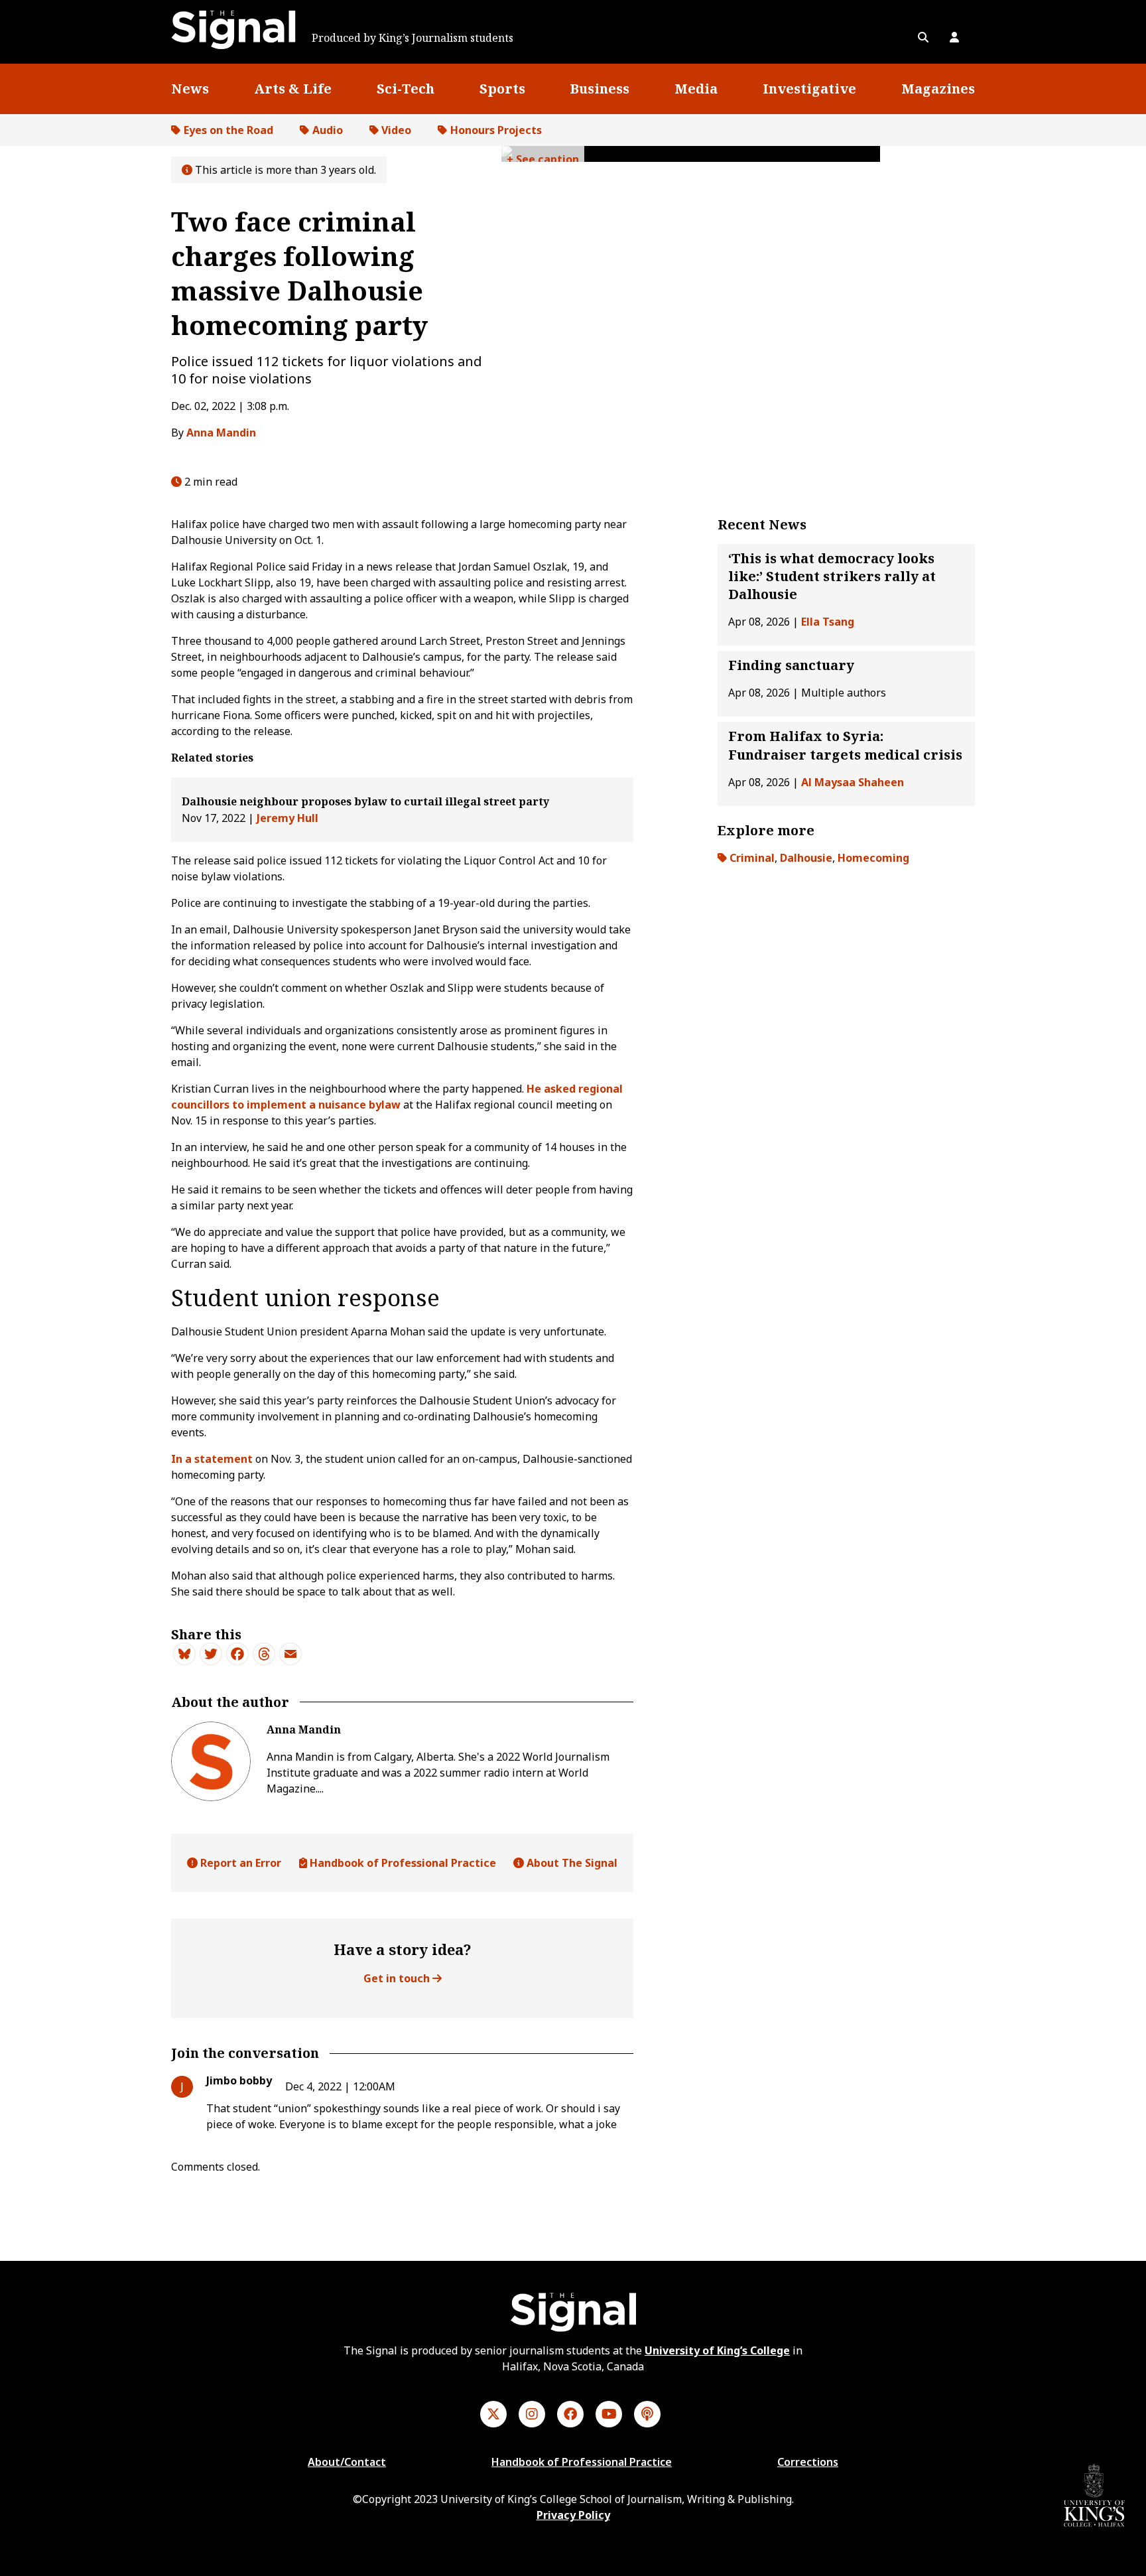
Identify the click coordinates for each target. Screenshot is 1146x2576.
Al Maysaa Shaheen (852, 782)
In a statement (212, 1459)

· · · · · · ·

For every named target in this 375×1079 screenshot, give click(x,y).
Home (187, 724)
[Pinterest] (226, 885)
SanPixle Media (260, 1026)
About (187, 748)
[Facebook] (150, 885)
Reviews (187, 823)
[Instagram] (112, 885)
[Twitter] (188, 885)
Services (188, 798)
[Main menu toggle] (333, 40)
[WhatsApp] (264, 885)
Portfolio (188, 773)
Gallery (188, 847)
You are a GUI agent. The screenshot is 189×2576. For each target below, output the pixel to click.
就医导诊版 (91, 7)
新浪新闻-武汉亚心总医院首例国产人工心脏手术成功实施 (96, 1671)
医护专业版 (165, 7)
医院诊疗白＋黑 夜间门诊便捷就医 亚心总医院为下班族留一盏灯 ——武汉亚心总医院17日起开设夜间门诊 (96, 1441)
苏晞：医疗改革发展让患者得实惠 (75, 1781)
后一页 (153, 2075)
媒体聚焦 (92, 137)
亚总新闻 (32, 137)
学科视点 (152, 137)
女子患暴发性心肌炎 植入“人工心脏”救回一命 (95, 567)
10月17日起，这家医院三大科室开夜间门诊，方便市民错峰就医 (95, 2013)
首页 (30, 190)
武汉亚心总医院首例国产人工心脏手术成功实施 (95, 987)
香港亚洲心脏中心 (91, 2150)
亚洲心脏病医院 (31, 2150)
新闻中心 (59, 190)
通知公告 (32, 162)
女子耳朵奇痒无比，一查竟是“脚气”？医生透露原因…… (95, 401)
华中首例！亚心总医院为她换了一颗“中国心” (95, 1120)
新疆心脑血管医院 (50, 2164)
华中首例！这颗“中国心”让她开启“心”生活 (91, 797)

· · · · · · ·

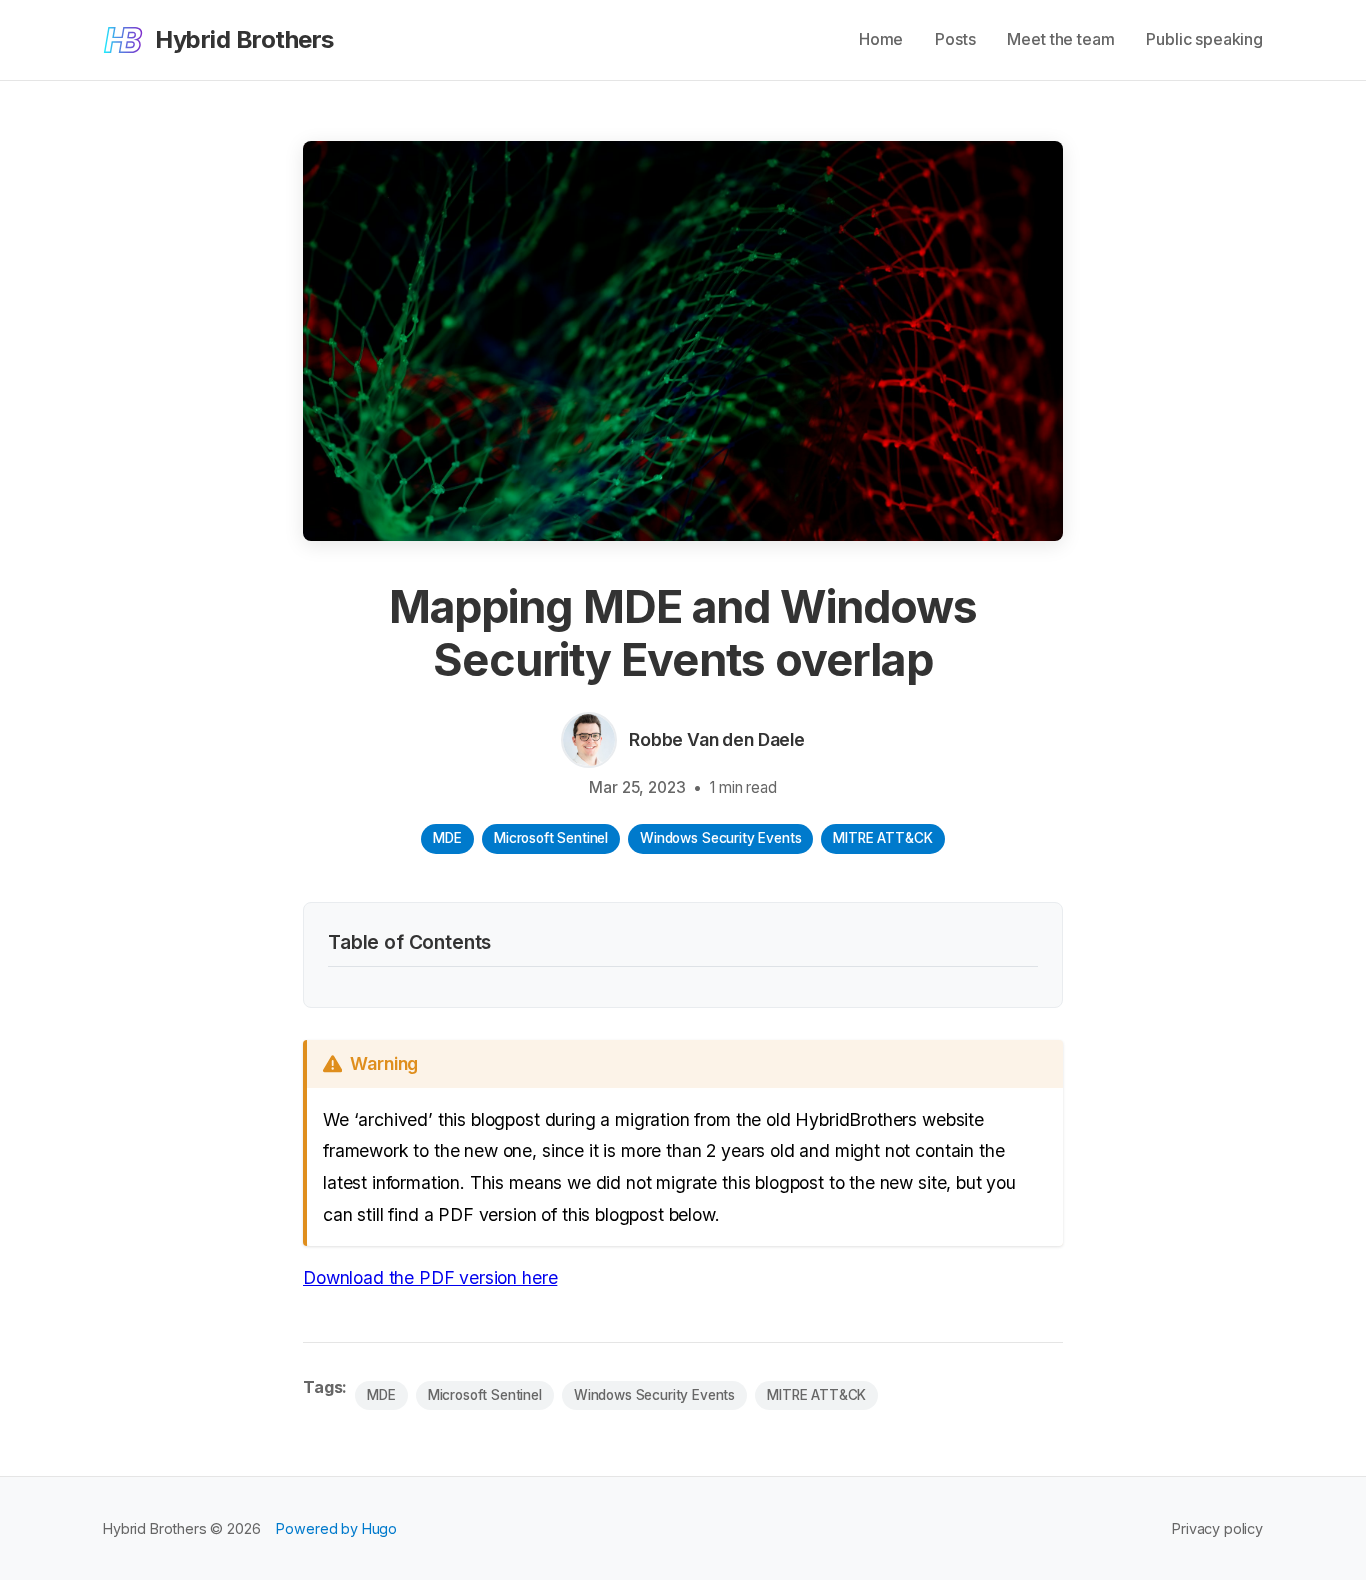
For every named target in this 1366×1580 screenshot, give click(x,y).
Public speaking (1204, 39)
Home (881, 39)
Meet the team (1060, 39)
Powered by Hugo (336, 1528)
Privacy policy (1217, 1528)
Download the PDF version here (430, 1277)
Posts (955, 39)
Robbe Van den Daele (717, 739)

· · · · · · ·

Scan the data above, please, and give the number of lines where the word "each" occurs, with no further text.

2